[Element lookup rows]
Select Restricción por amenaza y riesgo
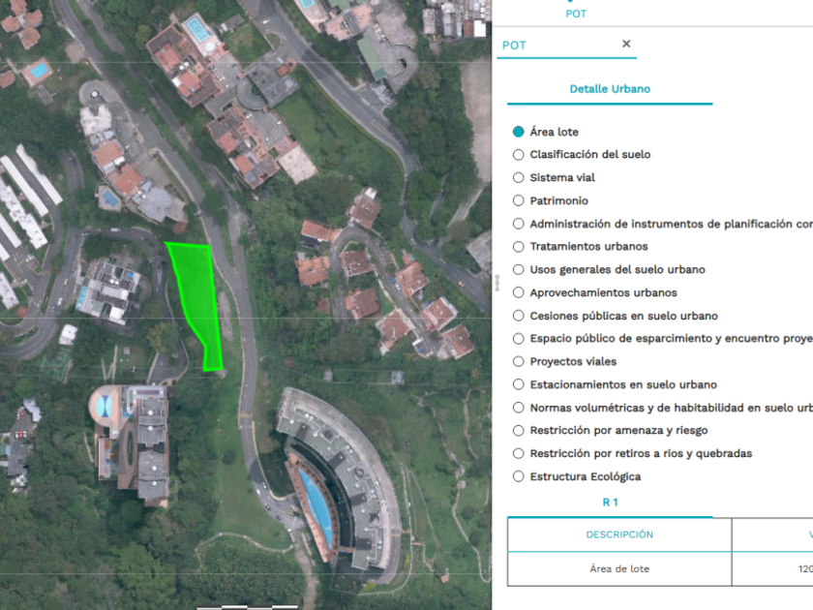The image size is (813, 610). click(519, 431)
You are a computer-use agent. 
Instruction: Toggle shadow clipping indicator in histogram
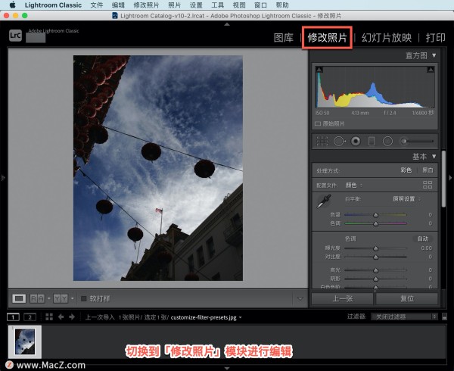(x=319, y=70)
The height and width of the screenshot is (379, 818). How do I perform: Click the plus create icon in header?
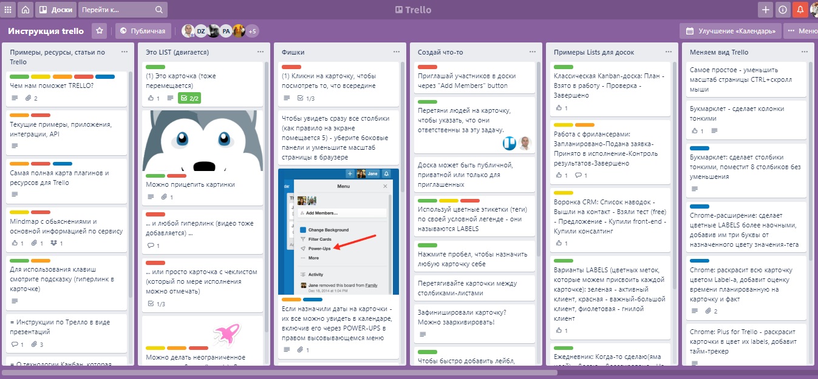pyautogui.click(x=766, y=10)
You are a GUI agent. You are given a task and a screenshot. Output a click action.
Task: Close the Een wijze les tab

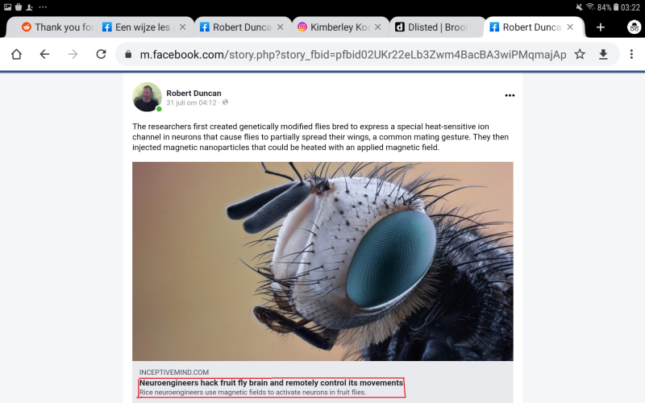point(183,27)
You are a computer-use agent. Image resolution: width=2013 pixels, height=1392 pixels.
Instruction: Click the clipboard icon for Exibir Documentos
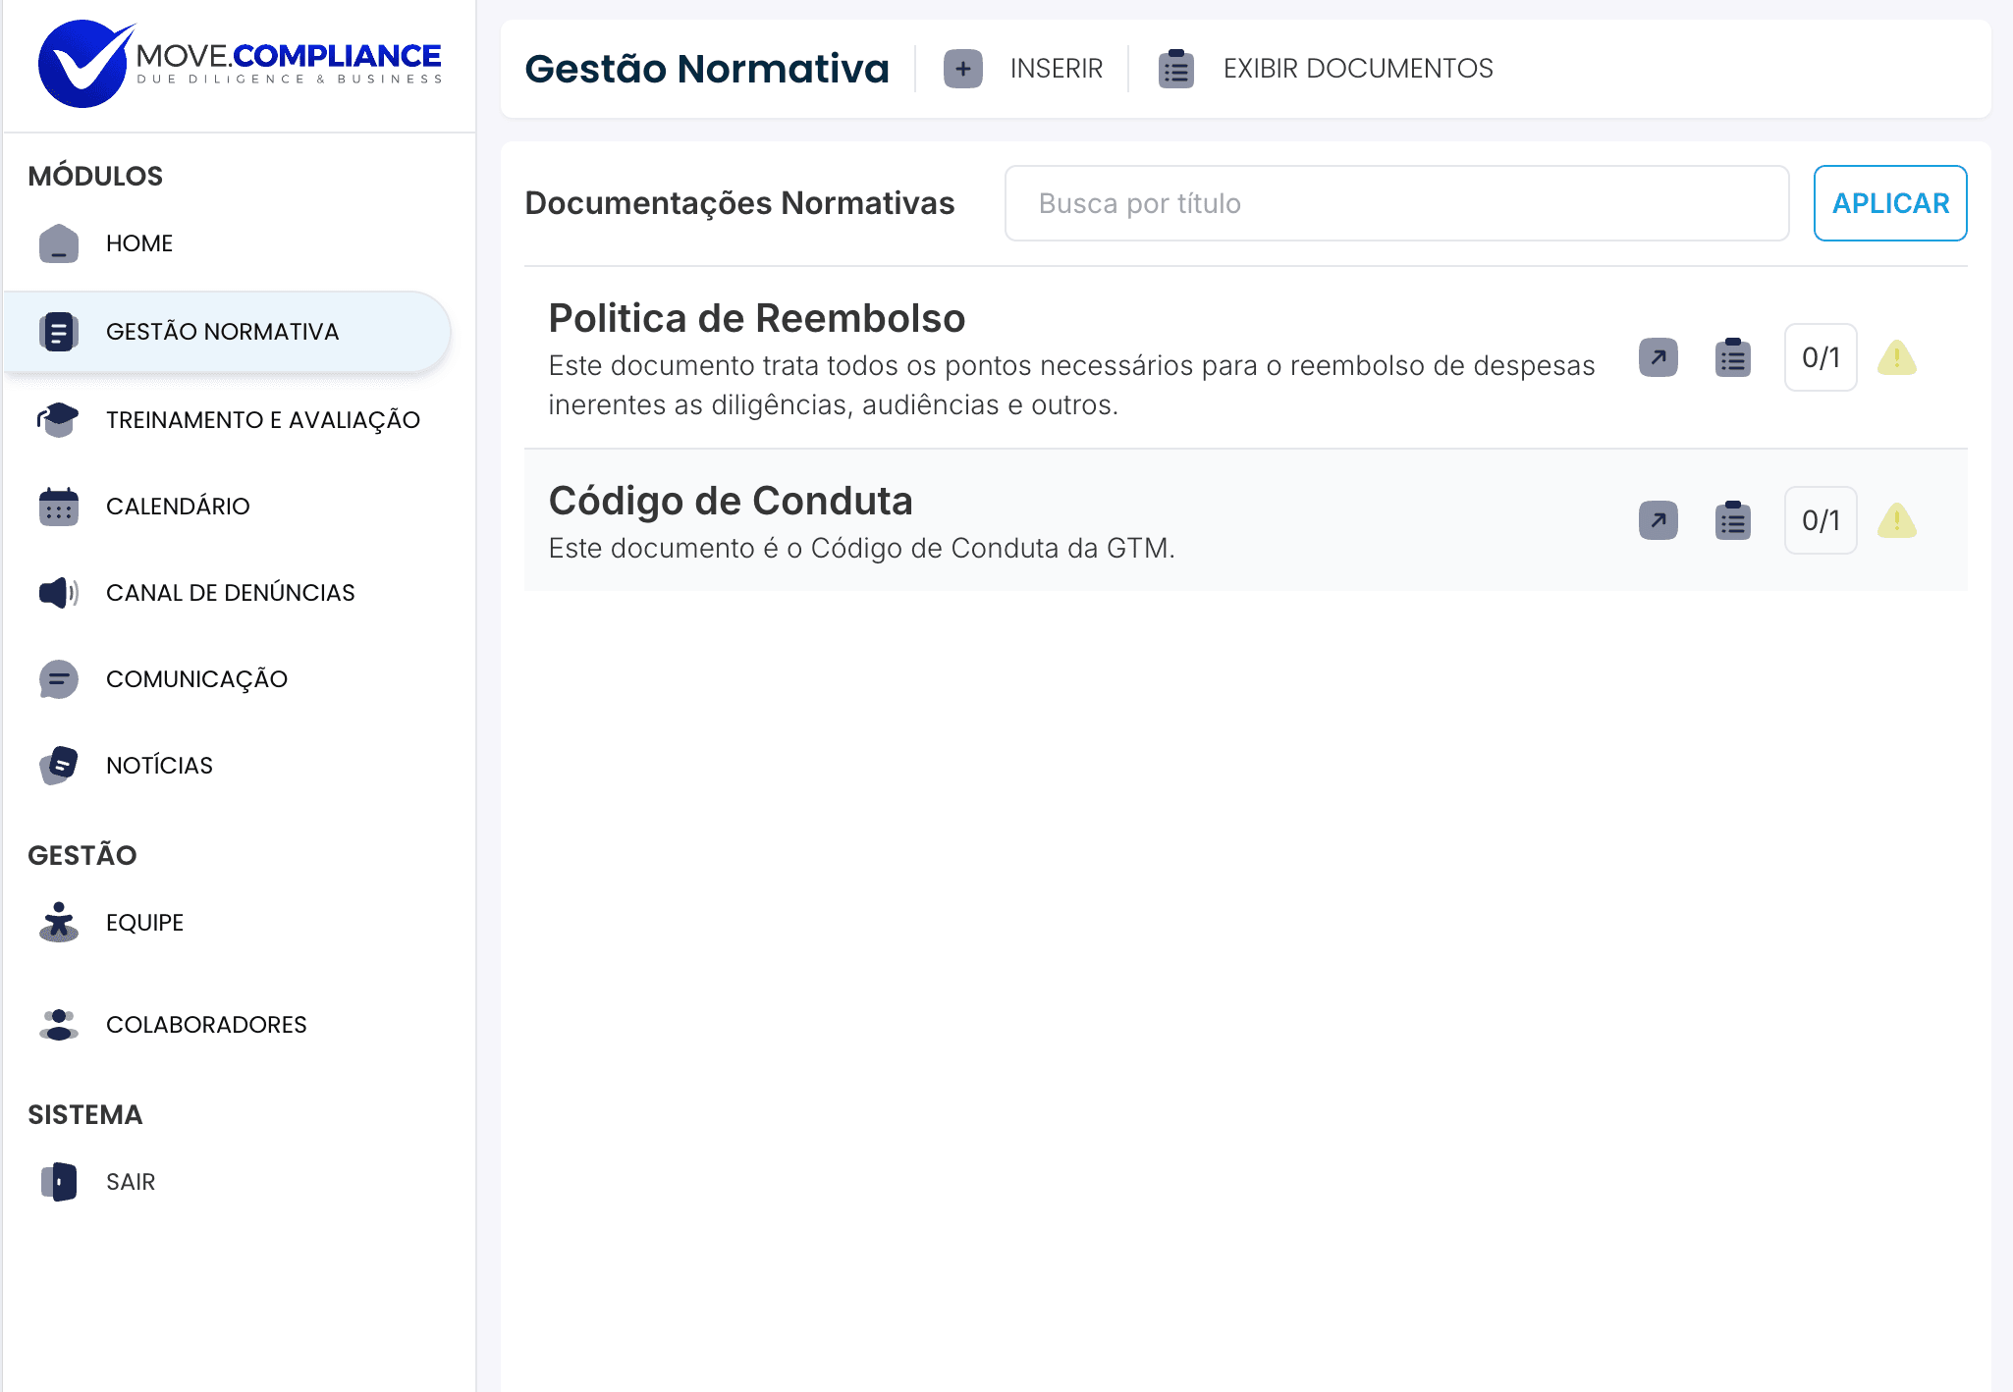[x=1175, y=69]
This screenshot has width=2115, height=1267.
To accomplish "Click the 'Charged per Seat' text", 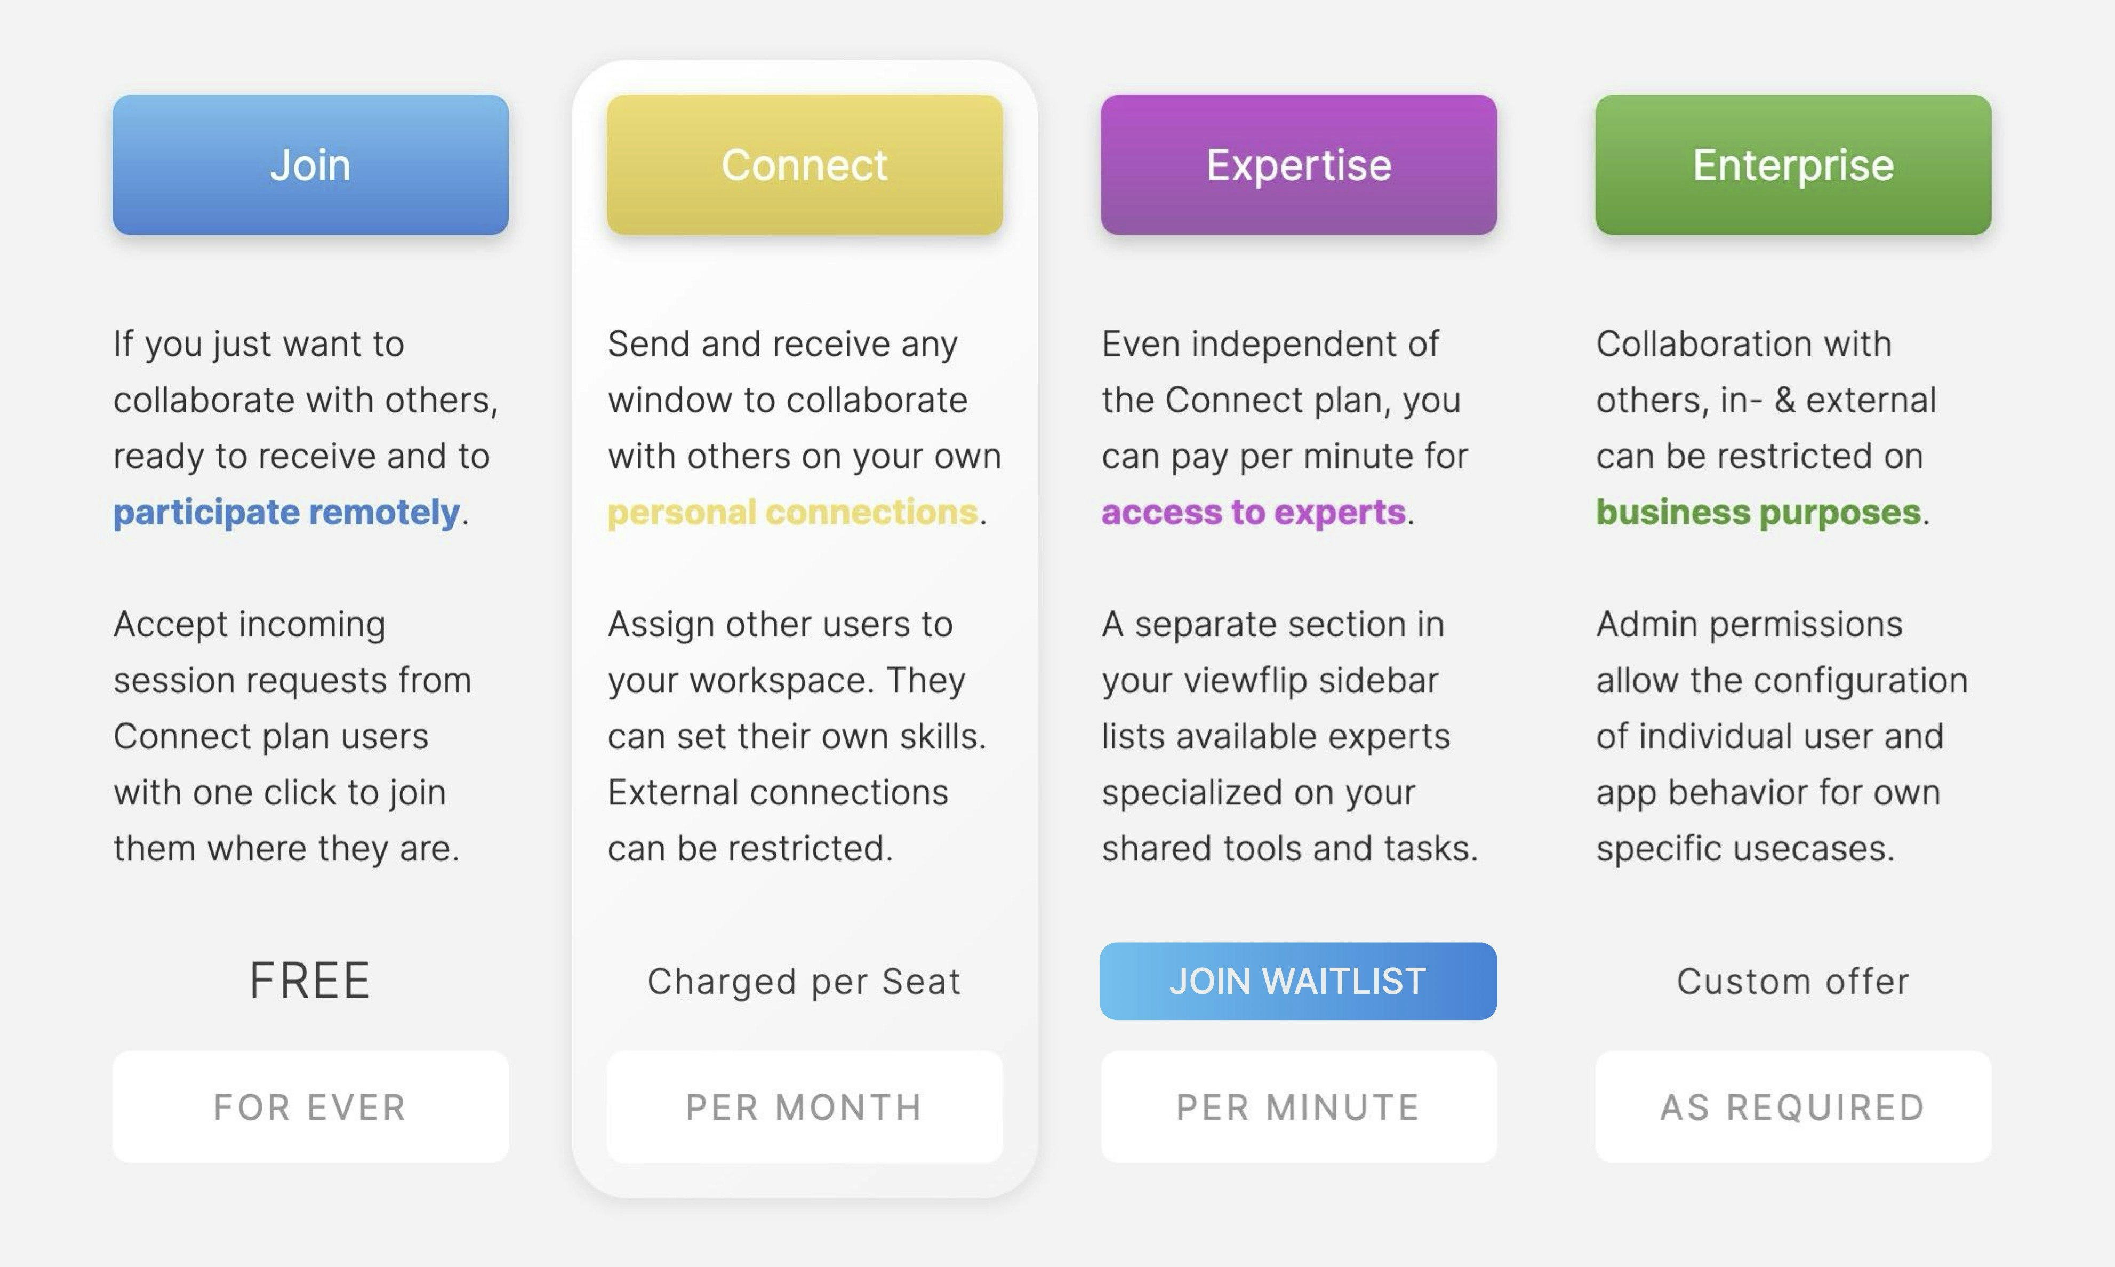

__AIM__: Copy out every one of the rows above word for word, leaving out the pictures.

__TASK SOLUTION__:
Select Restricción por amenaza y riesgo
The image size is (813, 610). click(519, 431)
You are a computer-use agent. 
Instruction: Toggle shadow clipping indicator in histogram
(x=319, y=70)
The height and width of the screenshot is (379, 818). How do I perform: Click the plus create icon in header?
pyautogui.click(x=766, y=10)
You are a GUI agent. You are given a task and a screenshot. Output a click action.
Task: Close the Een wijze les tab

point(183,27)
You are a computer-use agent. Image resolution: width=2013 pixels, height=1392 pixels.
Instruction: Click the clipboard icon for Exibir Documentos
[x=1175, y=69]
This screenshot has width=2115, height=1267.
To accomplish "Click the 'Charged per Seat' text", 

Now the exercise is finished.